Sensibly Sh**faced

Anyone remember way back in February when I wrote What Makes A Good Sibling? Well I’ll assume that your memory is about as good as mine and you can’t be bothered to recap by reading the post. Long story short, my oldest sibling, brother known as R is in a long term relationship with a woman that not one single member of my family likes never mind approves of. I asked you guys for a bit of advice about how to deal with the impending drama that would no doubt occur at my other brother’s wedding at the beginning of July.

Well guess what, I did nothing in preparation. I know it’s not at all surprising considering my penchant for laziness. However as predicted drama did in fact ensue so just sit right there and let me tell you about how I became… oh hmm, not the prince of Bel-air… a sensible drunk? No that doesn’t rhyme… ah feck it who cares anyway.

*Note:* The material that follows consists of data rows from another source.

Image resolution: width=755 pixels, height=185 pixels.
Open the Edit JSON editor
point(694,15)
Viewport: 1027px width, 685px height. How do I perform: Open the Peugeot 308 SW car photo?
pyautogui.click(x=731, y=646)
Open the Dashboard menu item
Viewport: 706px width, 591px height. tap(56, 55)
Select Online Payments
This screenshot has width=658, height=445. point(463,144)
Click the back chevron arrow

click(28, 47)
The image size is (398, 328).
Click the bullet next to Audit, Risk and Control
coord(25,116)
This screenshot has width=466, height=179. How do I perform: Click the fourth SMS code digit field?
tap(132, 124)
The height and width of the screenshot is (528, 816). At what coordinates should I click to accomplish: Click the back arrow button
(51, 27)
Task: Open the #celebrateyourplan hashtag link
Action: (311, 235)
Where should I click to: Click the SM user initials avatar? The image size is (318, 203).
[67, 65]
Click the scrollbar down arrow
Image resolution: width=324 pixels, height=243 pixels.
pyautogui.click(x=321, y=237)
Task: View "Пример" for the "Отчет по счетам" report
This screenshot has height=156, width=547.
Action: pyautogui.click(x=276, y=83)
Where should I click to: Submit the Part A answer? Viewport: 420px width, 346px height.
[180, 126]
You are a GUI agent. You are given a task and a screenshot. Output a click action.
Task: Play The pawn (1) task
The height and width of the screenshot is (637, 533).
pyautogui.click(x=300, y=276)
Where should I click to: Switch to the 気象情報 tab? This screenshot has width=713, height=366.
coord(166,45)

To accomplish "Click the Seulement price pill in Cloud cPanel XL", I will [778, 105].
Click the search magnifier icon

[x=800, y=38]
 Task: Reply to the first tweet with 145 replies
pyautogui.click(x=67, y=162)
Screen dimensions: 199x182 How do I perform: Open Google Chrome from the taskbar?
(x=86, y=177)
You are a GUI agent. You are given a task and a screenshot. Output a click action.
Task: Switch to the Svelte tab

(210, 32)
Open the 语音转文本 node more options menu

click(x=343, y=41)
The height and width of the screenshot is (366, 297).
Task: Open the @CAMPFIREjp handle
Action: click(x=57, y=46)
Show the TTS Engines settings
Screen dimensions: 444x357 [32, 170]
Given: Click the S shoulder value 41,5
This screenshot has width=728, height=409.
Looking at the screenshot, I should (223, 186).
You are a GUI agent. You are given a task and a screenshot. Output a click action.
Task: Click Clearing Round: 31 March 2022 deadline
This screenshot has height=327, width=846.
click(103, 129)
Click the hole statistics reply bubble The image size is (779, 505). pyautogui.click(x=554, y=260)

You might think that we’d be starting this tale on the wedding day but nope. The night before the wedding R stopped by my other brother’s (the groom’s) place, where our mother was staying for the weekend. He was definitely bringing his *shudder* girlfriend. And what was more she had laid down some rules, despite this not being a day that was at all about her she had decided she was to be obeyed. So my brother told my mother she was not to talk to his girlfriend on the wedding day… he also said neither O or I were either but that’s no skin off my nose, I had no plans to converse with the gold digger. Although I do wonder why I was chosen, I don’t remember doing anything particularly offensive…

This unsurprisingly pissed mother off a bit but she was determined to make sure the wedding day was a happy one for her son. The wedding ceremony went off without a hitch and my siblings and I had a bit of a chuckle about R’s girlfriends ” lovely” haircut. I don’t know where she’d gone to get it done but I’ve watched enough Rupaul’s Drag Race to have learned the difference between a boy cut and a ladies cut. A boy cut involves a straight line across the back of the neck, guess what she had…

The reception too went pretty well I thought, Mum and Dad obviously sat at the top table with the happy couple. And the remaining siblings grabbed a table away to ourselves with K’s other half (Irish if you forgot their codename). The trouble didn’t start until the evening party.

I think I was about two mixers and eight shots into the evening when Irish came to tell me Mum and R’s girlfriend were having a chat. Ugh this is no good she needs a nick name of her own, well let’s see she’s a gold digging, manipulative troll from Scotland…  Troll sound good?

Okay so I get told mum and Troll are having a chat, well actually I got told they were having a argument so I thought I better check it out. Forgot my damn popcorn though… It turned out they weren’t having a chat, somewhere along the way Irish must have gotten their wires crossed. But just as I sat down to start on shot number nine my brother’s new spouse sat down next to me and asked if I knew my mother was crying.

Well no I fecking did not. So up I jumped got directions to mum and went to check she was okay. Granted my mum was probably quite a few glasses of wine into the evening but she had decided that as it was a happy day and she just wanted R to be happy she’d try and make peace with Troll. From what I can gather she got no further than the beginnings of a conversation when she received a look of disgust from Troll who then promptly stomped off.

My mum is a pretty emotional lady I suppose but I doubt this would ordinarily have set her off. I think the combination of her cat dying the day before and that Troll had merrily been buying dad drinks. Well I say she’d bought dad drinks but technically R had bought dad drinks as she has no job…

Anyway the upshot of all this was that everyone got to tell R he was wasting his time and money on Troll, she was never going to give him the he was ready for. And K got stuck in a conversation with Troll, during which time either Troll lied/bent the truth quite a lot or we discovered R hadn’t told us the truth. R is normally a straight shooter so I know which I’m more inclined to believe.

I felt like I was quite well behaved considering how much I’d drunk by the end of the night. I didn’t once speak to Troll, I didn’t vomit even when I saw her face, and I was a conversation refuge for my brother who despite it being his “big day” needed a break from it all regularly. Being autistic means that having his picture taken all day and having to make a speech and dance in front of everyone was probably pretty close to his own personal hell.

So that was the “fun” that is apparently entailed in a Hansen wedding day. Aside from that I had a pretty good evening, I was getting on pretty well with K and Irish.

The moral of the story is don’t expect a Glaswegian trollop to be an adult for a single day. And get drunk so it’s all easier to deal with. Correct me if I’m wrong of course.